1 teaspoon of turmeric
1 tablespoon of curry powder
1/3 cup of chopped lemon grass
1 tablespoon of chopped cilantro stems.(Save the leaves to use in another dish.)
1 cup of coconut milk. (I recommend the Mae Ploy brand.)
½ teaspoon of salt
1 ½ tablespoons of sugar
3 chopped garlic cloves
1 teaspoon of oyster sauce. (I recommend the Mae Krua brand/)

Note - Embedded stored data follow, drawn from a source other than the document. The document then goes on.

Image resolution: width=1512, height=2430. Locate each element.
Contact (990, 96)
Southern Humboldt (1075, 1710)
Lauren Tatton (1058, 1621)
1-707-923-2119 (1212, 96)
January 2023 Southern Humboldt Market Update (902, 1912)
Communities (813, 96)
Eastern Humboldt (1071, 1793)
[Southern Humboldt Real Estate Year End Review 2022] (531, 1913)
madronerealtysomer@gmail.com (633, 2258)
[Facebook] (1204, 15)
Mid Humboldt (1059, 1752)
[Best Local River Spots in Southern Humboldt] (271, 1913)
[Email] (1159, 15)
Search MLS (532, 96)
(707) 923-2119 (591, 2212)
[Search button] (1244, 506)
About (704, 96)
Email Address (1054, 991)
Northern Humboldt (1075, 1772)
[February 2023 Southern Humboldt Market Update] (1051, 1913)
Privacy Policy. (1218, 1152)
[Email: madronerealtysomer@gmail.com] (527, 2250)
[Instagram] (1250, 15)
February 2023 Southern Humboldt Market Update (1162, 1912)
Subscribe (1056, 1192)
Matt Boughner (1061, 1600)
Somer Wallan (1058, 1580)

Directions for marinating the chicken:
1. In a blender grind the lemon grass, the cilantro and the garlic into a coarse paste.
2. Put the chicken into a large zip-lock bag and pour your marinade over it.
3. Squeeze the excess air out of the bag and let it marinate in the refrigerator for 2-3 hours while you prepare the peanut sauce.

Cooking the chicken:
1. Slide 1 or 2 pieces of chicken onto each skewer and grill over an outdoor grill, a hibachi or indoors in a grill pan.
2. Serve the skewers warm with the peanut and Ajaad sauces (recipes below).

Peanut Sauce

Ingredients for the peanut sauce:
1 tablespoon of chopped galangal (an exotic Thai ingredient!).
1/3 cup of finely chopped lemon grass
2 ounces of masaman curry paste. (I recommend Mae Sri brand.)
1 cup + 2 tablespoons of coconut milk. (I recommend the Mae Ploy brand.)tamarind paste recipe
2 tablespoons of tamarind paste. (I start with Thailand Wet Tamarind pulp.)
6 tablespoons of sugar
½ teaspoon of fish sauce. (I recommend the Tipparos brand)
½ cup of chunky Skippy peanut butter

Directions for making the peanut sauce:
1. In a blender grind the galangal and the lemon grass into a coarse paste.
2. Scrape the contents of the blender into a smallish pot along with 2 tablespoons of coconut milk.
3. Heat the pot over a medium/low flame until it smells great. Then add the curry paste to the pot.
4. Add everything except the peanut butter to the pot and stir for a minute or so.
5. Add the peanut butter and stir until blended.

Ajaad Sauce

Ingredients for the Ajaad Sauce:
3/4 cup of sugar
1 cup + 1 tablespoon of vinegar
1 teaspoon of salt
1 small peeled cucumber
2-3 very thin slices of red onion

Directions for making the Ajaad Sauce:
1. Make your own Ajaad sauce by combining the sugar, the vinegar and the salt in a small pot over a medium flame. Stir it until the ingredients dissolve together then set it aside to cool.
2. Cut the peeled cucumber into small bite sized pieces.
3. Put your cooled Ajaad sauce into a small bowl and add the cucumber.
4. As a last step decorate the bowl with the thinly sliced red onion.